13

I have the following two level XML structure. A list of boxes, each containing a list of drawers.

<Boxes>
    <Box id="0">
        <Drawers>
            <Drawer id="0"/>
            <Drawer id="1"/>
            ...
        </Drawers>
    </Box>
    <Box id="1">
...
    </Box>
</Boxes>

I'm parsing it using StAX and exposed the structure through two Iterators:

  1. BoxIterator implements Iterator<Box>, Iterable<Box>
  2. Box implements Iterable<Drawer>
  3. DrawerIterator implements Iterator<Drawer>

I can then do the following:

BoxIterator boxList;
for (Box box : boxList) {
  for (Drawer drawer : box) {
    drawer.getId()
  }
}

Under the hood of those Iterators I'm using StAX and both of them are accessing the same underlying XMLStreamReader. If I call BoxIterator.next() it will influence the result that will be returned on subsequent calls to DrawerIterator.next() because the cursor will have moved to the next box.

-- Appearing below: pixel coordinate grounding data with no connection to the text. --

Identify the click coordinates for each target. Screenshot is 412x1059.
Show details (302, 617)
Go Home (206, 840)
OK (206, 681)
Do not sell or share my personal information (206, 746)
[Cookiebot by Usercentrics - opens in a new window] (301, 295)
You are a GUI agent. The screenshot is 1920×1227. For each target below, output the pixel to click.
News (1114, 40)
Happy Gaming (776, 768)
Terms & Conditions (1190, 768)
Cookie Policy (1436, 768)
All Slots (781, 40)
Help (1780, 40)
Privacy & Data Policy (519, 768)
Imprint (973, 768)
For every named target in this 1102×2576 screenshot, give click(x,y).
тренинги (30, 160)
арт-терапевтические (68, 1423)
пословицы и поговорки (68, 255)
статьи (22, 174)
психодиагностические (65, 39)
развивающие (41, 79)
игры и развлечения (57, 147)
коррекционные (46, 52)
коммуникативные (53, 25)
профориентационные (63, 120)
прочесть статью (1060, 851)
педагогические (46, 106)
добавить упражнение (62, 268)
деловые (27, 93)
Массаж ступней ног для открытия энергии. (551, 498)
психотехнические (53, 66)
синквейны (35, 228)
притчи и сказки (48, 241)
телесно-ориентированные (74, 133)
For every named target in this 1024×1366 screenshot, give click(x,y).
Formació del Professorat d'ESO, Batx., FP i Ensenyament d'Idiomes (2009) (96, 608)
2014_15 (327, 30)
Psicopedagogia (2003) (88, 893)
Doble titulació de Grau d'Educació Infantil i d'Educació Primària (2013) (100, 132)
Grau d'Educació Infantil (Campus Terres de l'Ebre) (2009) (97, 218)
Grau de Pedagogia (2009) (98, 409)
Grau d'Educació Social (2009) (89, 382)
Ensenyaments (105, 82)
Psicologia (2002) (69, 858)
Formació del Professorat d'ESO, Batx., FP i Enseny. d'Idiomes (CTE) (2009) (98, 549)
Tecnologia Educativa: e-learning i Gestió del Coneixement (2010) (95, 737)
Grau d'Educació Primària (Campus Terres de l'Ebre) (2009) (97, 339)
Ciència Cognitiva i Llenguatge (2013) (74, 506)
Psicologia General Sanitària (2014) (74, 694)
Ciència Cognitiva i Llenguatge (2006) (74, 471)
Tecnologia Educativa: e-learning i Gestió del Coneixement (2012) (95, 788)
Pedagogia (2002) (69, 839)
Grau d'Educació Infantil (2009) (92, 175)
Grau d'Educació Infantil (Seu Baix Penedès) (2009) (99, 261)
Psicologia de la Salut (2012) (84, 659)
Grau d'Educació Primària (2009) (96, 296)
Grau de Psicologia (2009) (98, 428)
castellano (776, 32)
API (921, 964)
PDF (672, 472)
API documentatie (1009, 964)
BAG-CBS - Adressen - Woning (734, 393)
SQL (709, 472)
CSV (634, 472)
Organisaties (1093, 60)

Does this break the contract of Iterator? Is there a better way to iterate over a two level structure using StAX?

Roland
  • 7,525
  • 13
  • 61
  • 124
  • 1
    Your description looks like `Box.iterator` returns a new `DrawerIterator` and if that is so the contract won't be broken, since the `DrawerIterator` should return only elements inside the current box anyways. – Thomas Jul 28 '16 at 08:31
  • @Thomas `Box.iterator()` will return the same `DrawerIterator` on every call, since they will all be accessing the same underlying stream anyway. This implies that even a `DrawerIterator` returned by a past call to `Box.iterator()` will be magically advanced. All will be accessing the underlying stream at the same cursor position, always. – Roland Jul 28 '16 at 08:36
  • Ah I see. That would break the contract then. Do you need to return the same instance on every call? If you'd return a new instance each time and iterate sequentially (i.e. no random access) it wouldn't matter whether the cursor position would have been advanced. After you've iterated over a box' drawers any further call to that box' DrawerIterator's `hasNext()` should return false. – Thomas Jul 28 '16 at 08:45
  • @Thomas I guess that would be possible, though it would require some bookkeeping. In practice I only want to use it in a sane way so I don't know if it would be worth doing the work to prevent pathological cases. On the other hand I guess there should be a better pattern. I was thinking about just doing a `DrawerIterator` that would have a `currentBox` field that would automatically be updated. Yet this would still have the problem that all the iterators would be accessing the same underlying stream, so advancing one, would advance all the others. – Roland Jul 28 '16 at 09:19
  • @Roland: what are you trying to achieve? Are you only interested in `Drawer` ids or `Drawers`? Are you not interested in the `Box` ids? Perhaps you can use StAX in another way. StAX can parse the file and generate events whenever it finds the start or the end of an element. All you have to do is check whether that element is a `Box` or a `Drawer`. – gogognome Aug 02 '16 at 12:11
  • @gogognome From the `Box` all I need is the ID. From the `Drawer` I need some more information which is not present in my simplified example. I'm using `StAX` as you suggested. When I find a `Box` I just read the `ID` and save it. Then when I go through the `Drawers` I know which `Box` they belong to. – Roland Aug 02 '16 at 12:56
  • What about creating two distinct XMLStreamReader pointing to the same XML code? – Stephan Aug 02 '16 at 13:59

4 Answers4

5

Does this break the contract of Iterator?

No.

The Java Iterator imposes two "contracts". The first contract is the Java interface itself, which declares 3 methods: hasNext(), next(), and remove(). Any class which implements this Iterator interface must define those methods.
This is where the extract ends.